Work task: Output, word for word, every line from the line with "This screenshot has height=505, width=752." through the final line of the data below.

(Study material)

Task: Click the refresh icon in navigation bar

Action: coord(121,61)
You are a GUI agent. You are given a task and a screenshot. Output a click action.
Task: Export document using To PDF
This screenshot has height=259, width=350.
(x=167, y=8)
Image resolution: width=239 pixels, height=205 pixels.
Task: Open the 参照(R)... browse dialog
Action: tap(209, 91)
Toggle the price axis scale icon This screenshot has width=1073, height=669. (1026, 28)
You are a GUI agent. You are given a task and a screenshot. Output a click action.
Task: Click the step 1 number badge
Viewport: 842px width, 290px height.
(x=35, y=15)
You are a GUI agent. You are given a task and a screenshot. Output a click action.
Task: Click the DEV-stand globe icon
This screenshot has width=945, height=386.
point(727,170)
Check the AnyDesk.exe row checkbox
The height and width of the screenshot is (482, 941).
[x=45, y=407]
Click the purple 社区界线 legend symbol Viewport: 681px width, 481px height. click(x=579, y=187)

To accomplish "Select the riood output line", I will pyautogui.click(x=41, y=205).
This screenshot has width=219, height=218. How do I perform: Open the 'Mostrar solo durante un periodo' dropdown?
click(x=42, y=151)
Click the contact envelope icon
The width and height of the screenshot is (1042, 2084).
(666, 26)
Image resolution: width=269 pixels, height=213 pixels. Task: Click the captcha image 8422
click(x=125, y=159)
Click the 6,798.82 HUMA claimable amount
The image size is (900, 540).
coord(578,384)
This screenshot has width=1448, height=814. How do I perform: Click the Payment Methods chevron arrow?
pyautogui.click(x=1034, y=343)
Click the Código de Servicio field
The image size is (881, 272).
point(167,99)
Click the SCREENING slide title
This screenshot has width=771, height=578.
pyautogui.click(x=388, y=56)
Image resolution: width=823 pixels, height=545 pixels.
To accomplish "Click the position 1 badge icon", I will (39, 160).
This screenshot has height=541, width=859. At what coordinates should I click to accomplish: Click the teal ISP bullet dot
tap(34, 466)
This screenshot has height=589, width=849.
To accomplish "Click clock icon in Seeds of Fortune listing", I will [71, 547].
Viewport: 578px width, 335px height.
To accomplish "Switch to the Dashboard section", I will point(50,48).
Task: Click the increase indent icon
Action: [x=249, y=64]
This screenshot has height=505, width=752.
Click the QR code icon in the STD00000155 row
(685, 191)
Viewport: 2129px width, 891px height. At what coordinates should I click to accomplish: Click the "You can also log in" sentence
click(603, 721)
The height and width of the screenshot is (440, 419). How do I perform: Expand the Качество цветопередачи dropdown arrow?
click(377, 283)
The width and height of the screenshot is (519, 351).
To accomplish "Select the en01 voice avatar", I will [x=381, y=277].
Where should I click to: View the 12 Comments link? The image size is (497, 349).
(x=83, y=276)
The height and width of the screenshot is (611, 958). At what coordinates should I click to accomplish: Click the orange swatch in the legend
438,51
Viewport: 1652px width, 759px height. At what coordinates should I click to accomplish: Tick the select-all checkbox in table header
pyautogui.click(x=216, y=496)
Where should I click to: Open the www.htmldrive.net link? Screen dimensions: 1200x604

(End Study material)

Result of the exercise:
This screenshot has height=505, width=752.
Click the QR code icon in the STD00000155 row
(685, 191)
Viewport: 2129px width, 891px height. At what coordinates should I click to accomplish: Click the "You can also log in" sentence
click(603, 721)
The height and width of the screenshot is (440, 419). How do I perform: Expand the Качество цветопередачи dropdown arrow?
click(377, 283)
The width and height of the screenshot is (519, 351).
To accomplish "Select the en01 voice avatar", I will [x=381, y=277].
Where should I click to: View the 12 Comments link? The image size is (497, 349).
(x=83, y=276)
The height and width of the screenshot is (611, 958). At what coordinates should I click to accomplish: Click the orange swatch in the legend
438,51
Viewport: 1652px width, 759px height. At what coordinates should I click to accomplish: Tick the select-all checkbox in table header
pyautogui.click(x=216, y=496)
Where should I click to: Open the www.htmldrive.net link? Screen dimensions: 1200x604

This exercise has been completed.